Slavery and Redress: When history haunts the present

Family stories and an extraordinary tale from America’s Georgetown University intersect and cast light on the vexed question of reparations for the oppressed. J. BROOKS SPECTOR takes a look.

Nearly 40 years ago, when the author lived in Indonesia, a letter to the editor appeared in the country’s most-read weekly news magazine, Tempo, which caught our attention. Written in English, it had been sent by a Capetonian who explained he had in his possession a Qur’an and a ceremonial dagger, a kris. These items had been handed down to him from a long-ago ancestor, a local prince in Ternate, a small island in what is now Indonesia.

The Dutch East India Company, the VOC, had forcibly brought the prince from that island to Cape Town, way back in the early 1700s (well before the more famous Sheik Yusuf and his grave site). This was just after the VOC had consolidated its rule on that island, expelling Portuguese and Spanish competitors and then “pacifying” the local population. Back then, Ternate had been a centre of world pepper production and foreigners and locals alike had hotly contested control of the island and its pepper trees back then.

This particular Qur’an had an inscription on its front-piece, written in old-style Dutch, but using the Arabic script. In the inscription, the writer had described the circumstances of his exile, and now, nearly 300 years later, the present owner had written his letter to an Indonesian magazine in the hope that he could make contact with a descendant of that royal family and gain the chance to repatriate these items – and draw a connection to his own long-lost heritage. Given our own interest in such historical things, I was always hopeful this Capetonian managed, despite everything, to achieve this. But, somehow, I doubt it ever happened. Three hundred and fifty years, the exigencies of exile and slavery, and, then, finally, the vast distance between two continents, all were huge obstacles to such a goal.

Some years later, we returned to South Africa as a family. The author’s wife had always been curious about her family’s own heritage and the connections that went back to many populations and people of ages gone by. There had always been family lore (and references in an old Bible) that referred to the Moravian mission in Genadendal in the Western Cape, a church and school founded in 1738 for the education of the remaining Khoi-san communities in that area. The family names written in that old Bible went back as far as the mid-1800s. But there was a family story that forebears had attended that Moravian Church school very early on – and that one descendant had been expelled for some unnamed misdeed.

Then, on a visit to that part of the Cape Province, we went to the site of the school and church and they had – amazingly – kept almost all the records of attendees, right back to its founding. And there, in the spindly hand of a long-gone school administrator, was the name of a student, the one that family lore insisted had attended that school and eventually been expelled. And it matched the name of the first person written into that old Bible – and the connections from that student reached right back to the end of the 18th century.

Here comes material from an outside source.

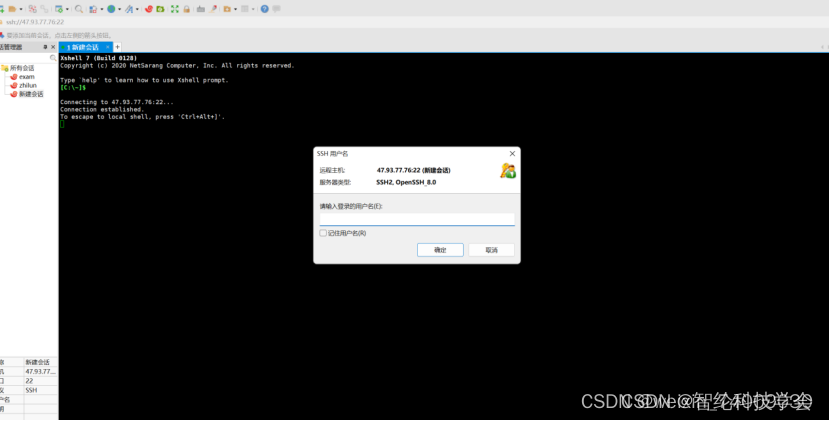Select the exam session in tree
Image resolution: width=829 pixels, height=421 pixels.
tap(26, 77)
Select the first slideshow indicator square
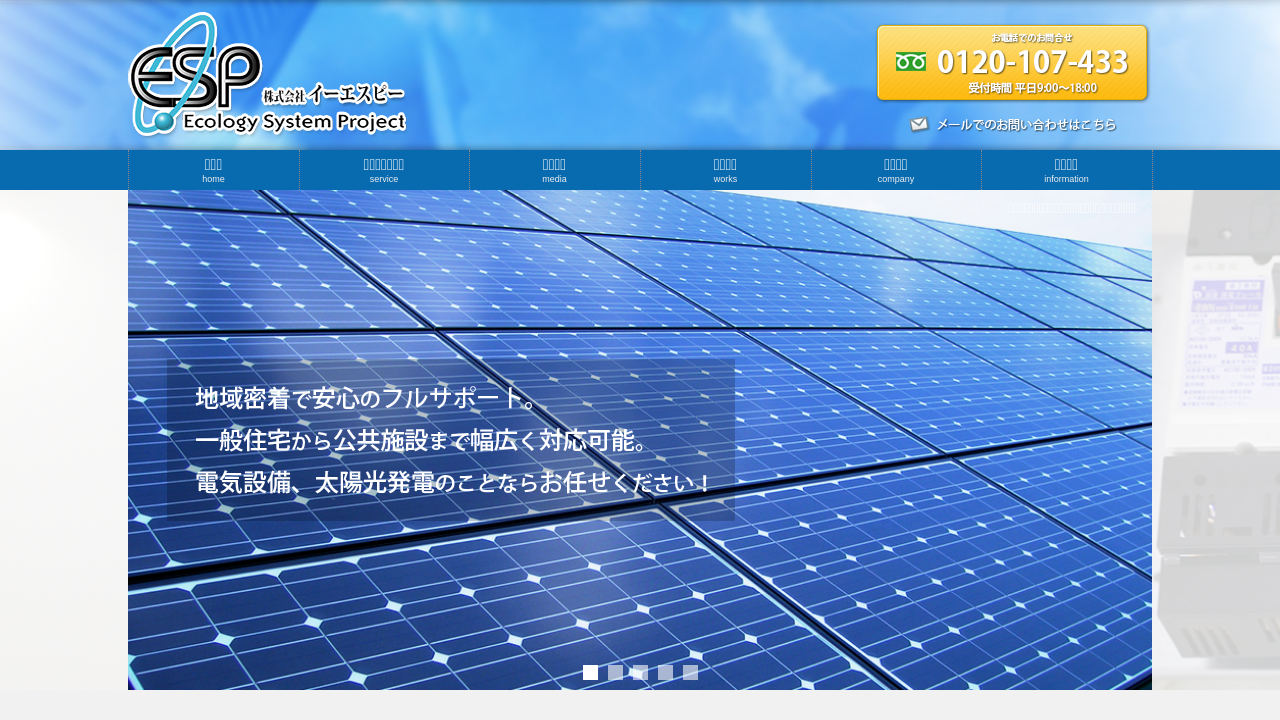The width and height of the screenshot is (1280, 720). pyautogui.click(x=590, y=672)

A bit more poking around in the records gave an increasingly clear picture of those early Khoi-san students being ancestral, in part, to her present family. With that bit of history recovered, there were still more questions to ask. There was, for example, a family home and farm in another Cape Province town, Worcester, which was property lost during the removals of the Group Areas Act in mid-20th century South Africa.

Meanwhile, the author’s own ancestors remain far less documented. There is, however, one picture of a grandfather in a Russian army uniform (courtesy of one of those 25-year, forced enlistments for young men from the Pale of Settlement) from around 1904-5. This is the same man who, when he discovered that he was about to be sent to Siberia and China to fight the Japanese in the Russo-Japanese War, absconded from a troop train and headed out for America. But before that moment in history – no records, no hints of further information, not even which town the ancestors had hailed from.

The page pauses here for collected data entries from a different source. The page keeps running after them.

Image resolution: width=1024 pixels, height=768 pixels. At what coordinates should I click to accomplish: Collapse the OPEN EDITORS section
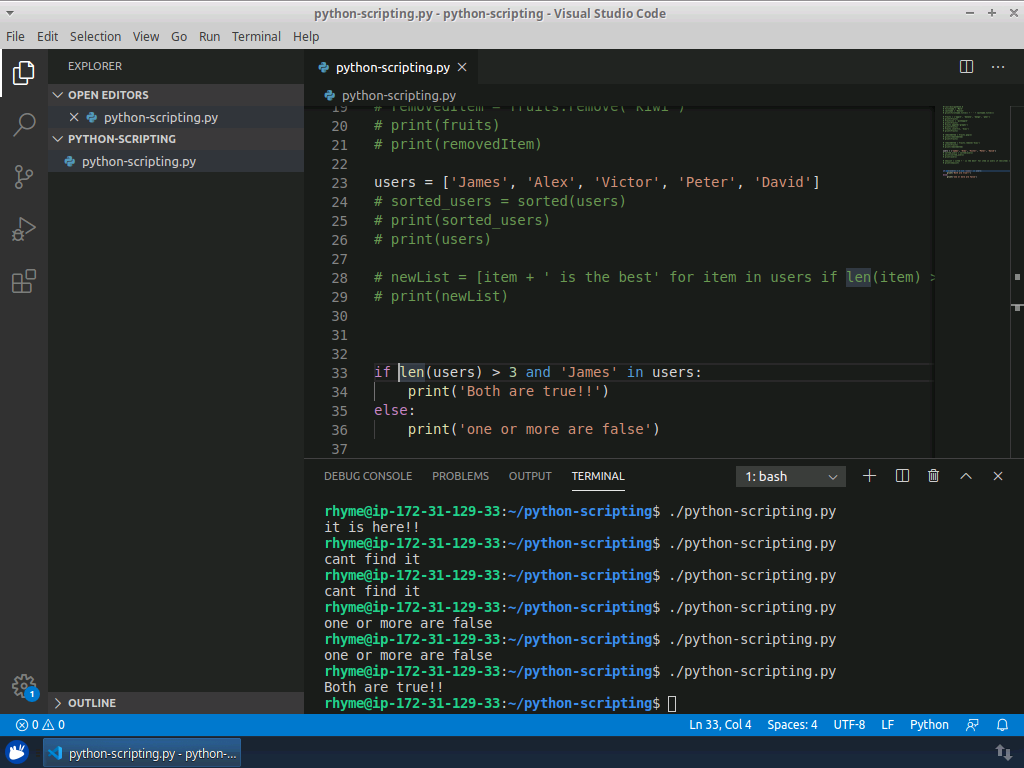tap(108, 95)
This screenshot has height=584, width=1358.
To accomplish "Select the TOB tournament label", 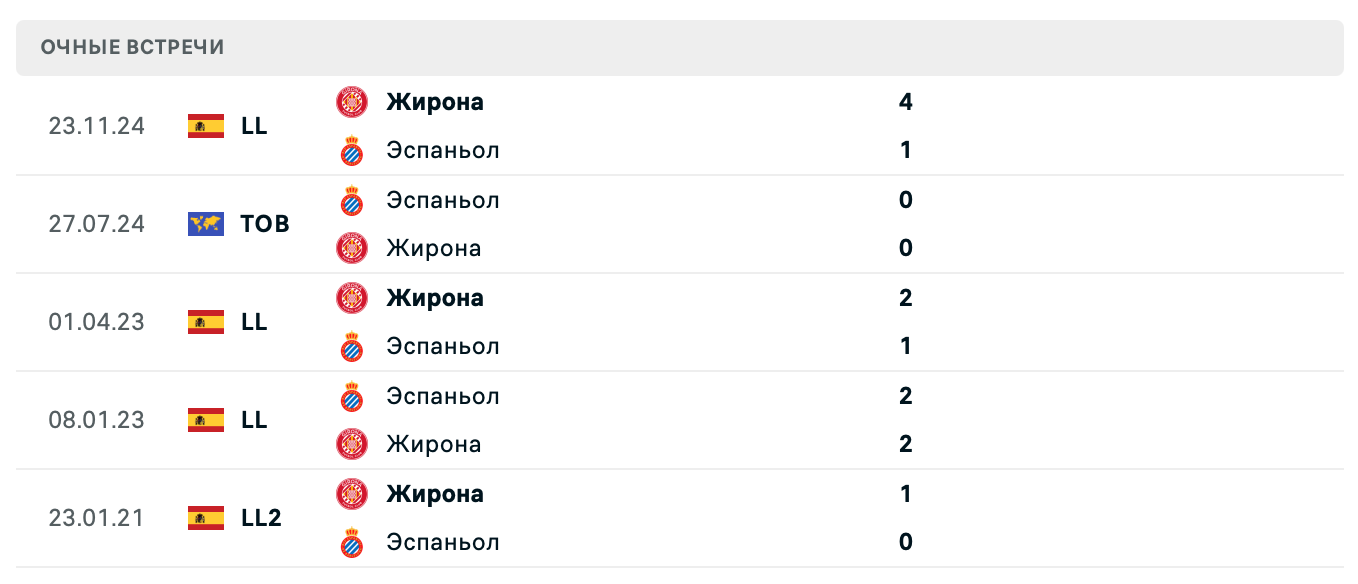I will click(265, 224).
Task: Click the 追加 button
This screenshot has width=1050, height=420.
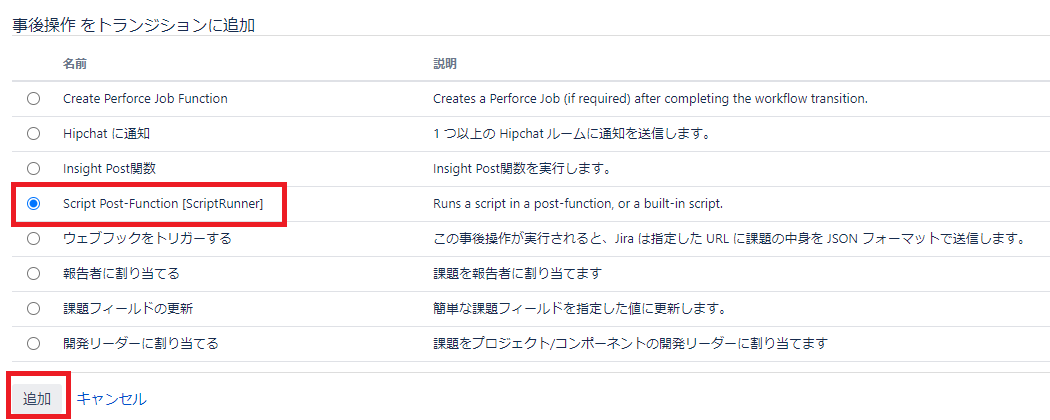Action: point(37,399)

All of these examples help explain why news that Georgetown University is now trying to track down the descendants of nearly 300 slaves has been so extraordinary, attracting much media attention. And it is a story that may have some serious resonances with South Africa’s circumstances as well. These were not just any slaves, after all. These were 272 slaves who had been sold by the Jesuit Order’s very own plantation in southern Maryland, back in 1838, in order to raise sufficient capital to keep what was then Georgetown College solvent. Georgetown eventually became one of America’s most expensive, most difficult universities to gain admittance to. People like Bill and Hillary Clinton got their law degrees there (and the writer had been admitted as well, but couldn’t raise the funds to cover his first year, so he eventually went elsewhere).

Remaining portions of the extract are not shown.